_What you need to do:_
(1) Copy out the passage of the post-amputation pain abstract from "Objectives: To identify" up to and including "an ongoing basis.".
(2) Write the next part of the post-amputation pain abstract, starting after its final sentence.

BEGIN Extract

Background: Post-amputation pain is a multifactorial issue and thus necessitates multiple treatment strategies. Myofascial trigger points-related pain remains under diagnosed and hence not addressed. This study investigates causation and management.
Objectives: To identify the presence and role of myofascial trigger points in post amputation pain.
Study design: Post-amputation pain clinic review and recruitment.
Methods: Twenty one identified patients in the post-amputation pain clinic with myofascial trigger points were recruited, of which 13 were transtibial and eight transfemoral and all had phantom limb pain and stump pain. The trigger points were identified and injected with long-acting local anaesthetic on a weekly basis and patients were followed up on an ongoing basis.

END Extract
BEGIN Data to examine

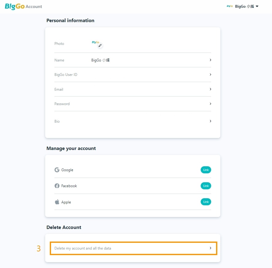Expand the Email row chevron
This screenshot has height=268, width=272.
[210, 89]
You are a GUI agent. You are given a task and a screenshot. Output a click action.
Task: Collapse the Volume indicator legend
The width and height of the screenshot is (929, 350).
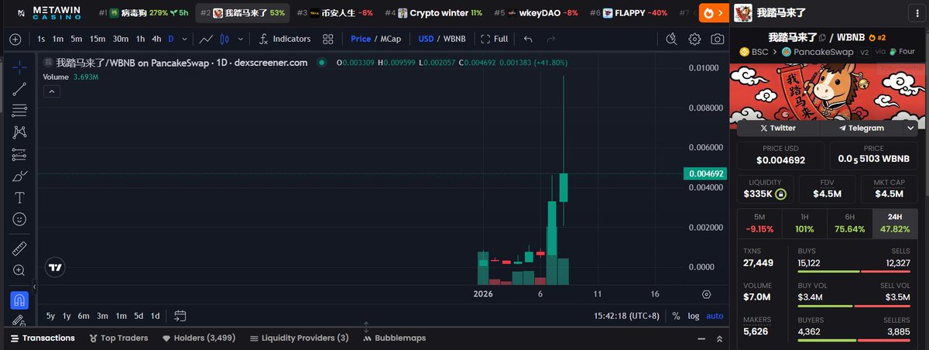tap(51, 91)
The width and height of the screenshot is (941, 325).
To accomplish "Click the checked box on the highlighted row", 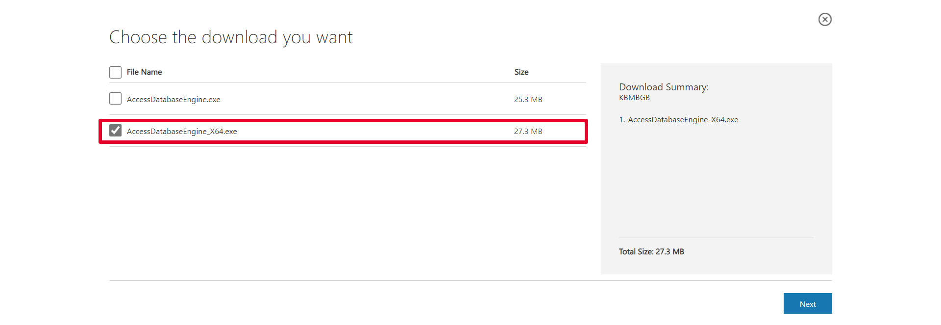I will click(x=115, y=131).
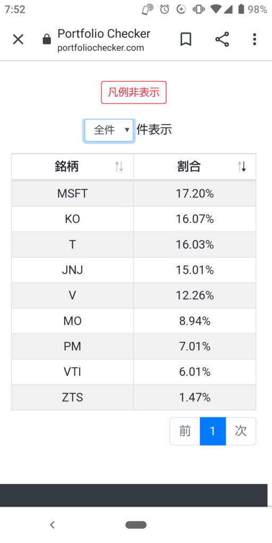
Task: Tap the home pill at screen bottom
Action: [x=136, y=525]
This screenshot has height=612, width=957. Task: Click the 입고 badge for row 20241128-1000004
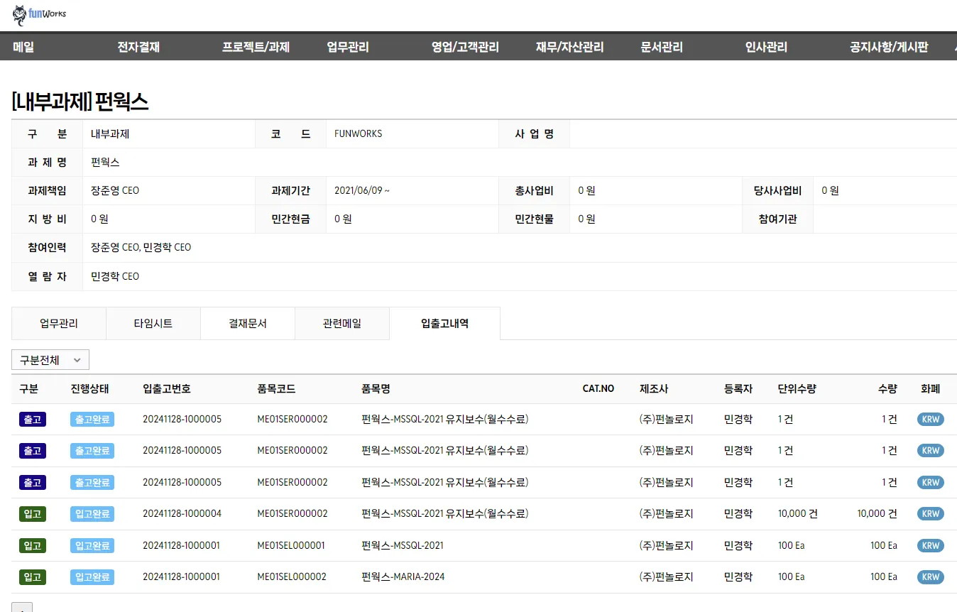32,513
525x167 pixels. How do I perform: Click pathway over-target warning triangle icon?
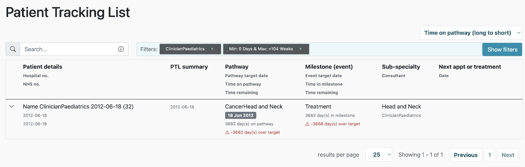pyautogui.click(x=227, y=132)
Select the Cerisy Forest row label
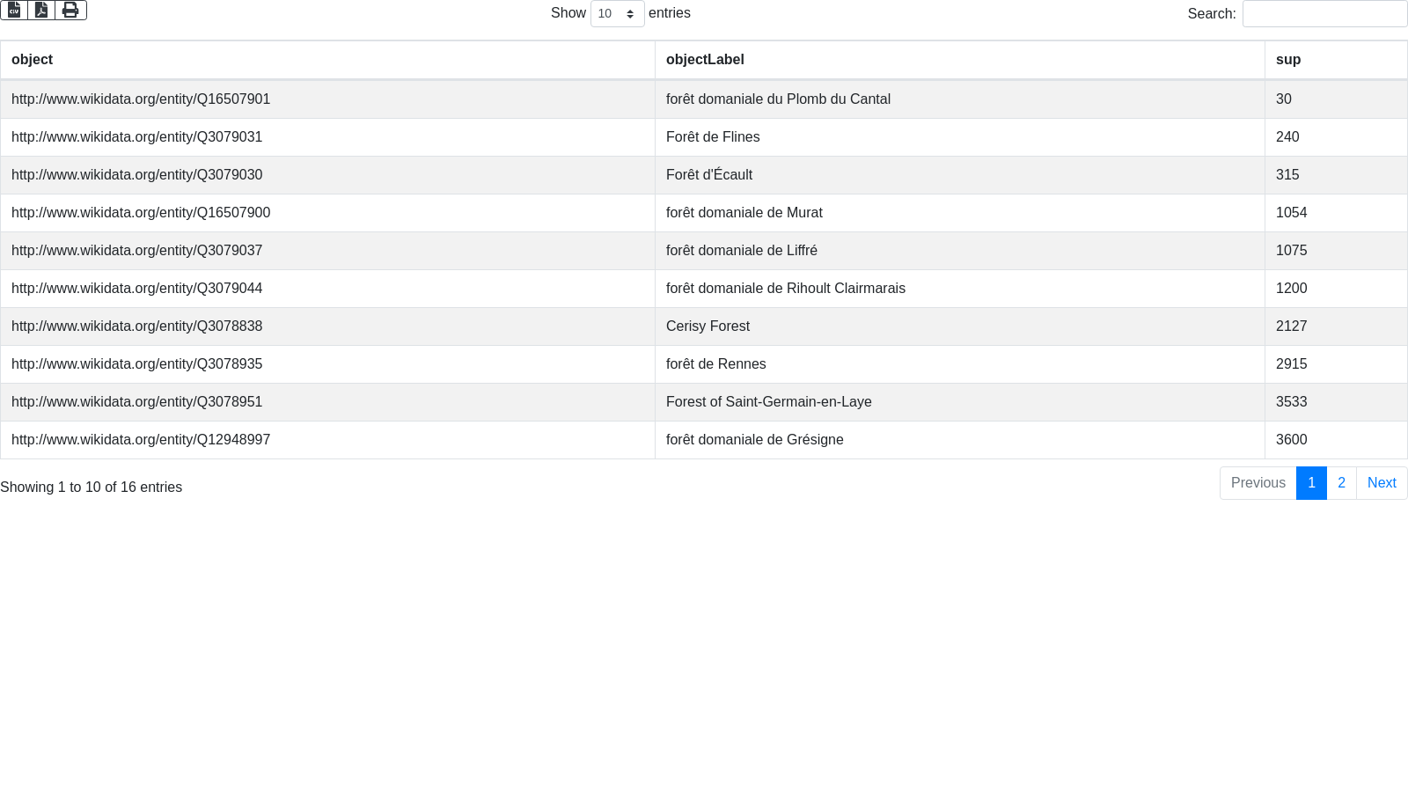This screenshot has height=792, width=1408. (x=708, y=326)
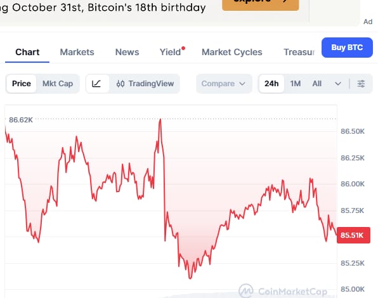Select the line chart icon

97,84
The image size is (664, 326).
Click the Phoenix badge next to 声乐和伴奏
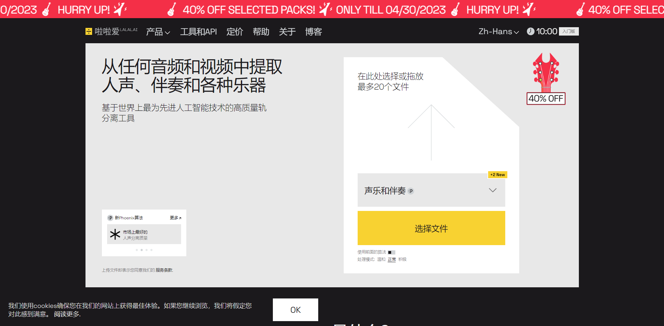tap(411, 191)

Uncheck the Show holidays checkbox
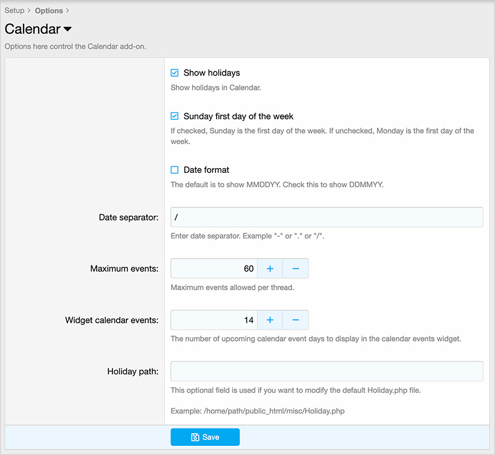[x=175, y=73]
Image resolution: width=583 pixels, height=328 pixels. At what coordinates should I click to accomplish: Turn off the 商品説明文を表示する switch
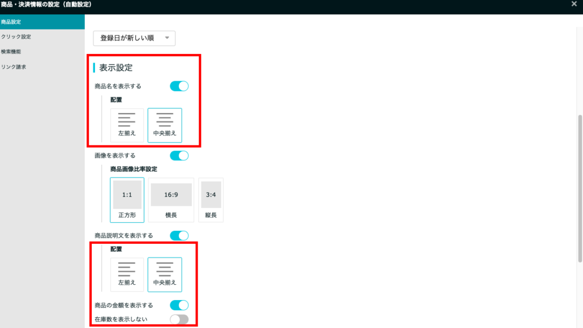pos(179,235)
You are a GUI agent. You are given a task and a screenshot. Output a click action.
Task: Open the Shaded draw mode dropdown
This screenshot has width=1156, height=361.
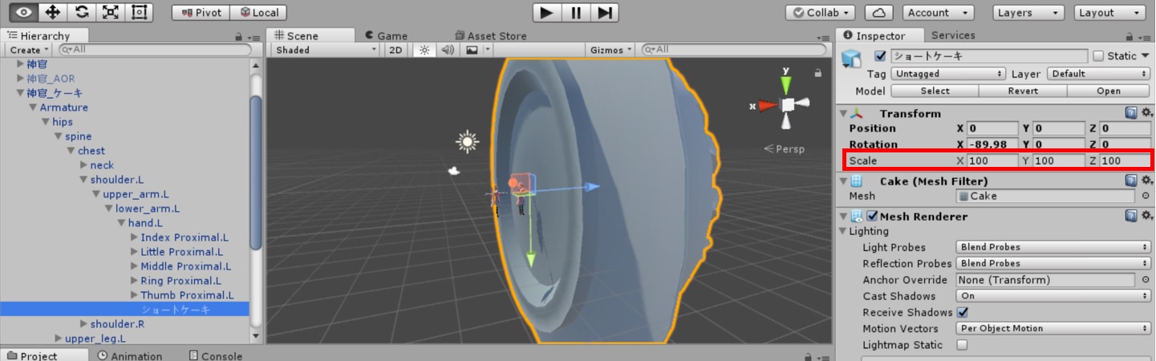click(325, 50)
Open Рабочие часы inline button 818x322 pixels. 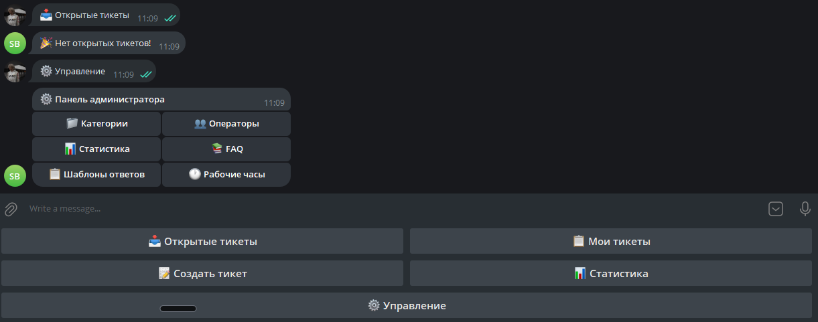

END Data to examine

_Answers by item number:_
(1)
Objectives: To identify the presence and role of myofascial trigger points in post amputation pain.
Study design: Post-amputation pain clinic review and recruitment.
Methods: Twenty one identified patients in the post-amputation pain clinic with myofascial trigger points were recruited, of which 13 were transtibial and eight transfemoral and all had phantom limb pain and stump pain. The trigger points were identified and injected with long-acting local anaesthetic on a weekly basis and patients were followed up on an ongoing basis.

(2)
Results: There was significant resolution of pain on the Visual Analogue Scale in the majority of these patients within five weeks, though some of the transtibial cohort needed further eight injections on a weekly basis for resolution of the pain.
Conclusion: Identification of myofascial trigger points in amputation stumps and their role in post-amputation pain, followed by appropriate intervention is an important facet of management of this complex chronic pain. Clinical relevance Myofascial trigger points in amputation stumps can lead to ongoing chronic post-amputation pain and our results indicate that identification and intervention of these trigger points does lead to notable resolution of this pain.